__TRY IT__. No record may be left out; print them all verbatim.
<<<<
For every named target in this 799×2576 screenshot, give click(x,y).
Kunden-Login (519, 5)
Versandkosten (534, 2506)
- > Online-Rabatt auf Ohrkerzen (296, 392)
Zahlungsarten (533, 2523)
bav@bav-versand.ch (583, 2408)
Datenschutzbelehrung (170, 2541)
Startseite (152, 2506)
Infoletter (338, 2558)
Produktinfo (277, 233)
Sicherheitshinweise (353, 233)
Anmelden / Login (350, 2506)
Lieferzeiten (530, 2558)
>>>>
__EXERCISE RESPONSE__.
For every named target in this 799×2576 screenshot, give click(x,y).
Kunden-Login (519, 5)
Versandkosten (534, 2506)
- > Online-Rabatt auf Ohrkerzen (296, 392)
Zahlungsarten (533, 2523)
bav@bav-versand.ch (583, 2408)
Datenschutzbelehrung (170, 2541)
Startseite (152, 2506)
Infoletter (338, 2558)
Produktinfo (277, 233)
Sicherheitshinweise (353, 233)
Anmelden / Login (350, 2506)
Lieferzeiten (530, 2558)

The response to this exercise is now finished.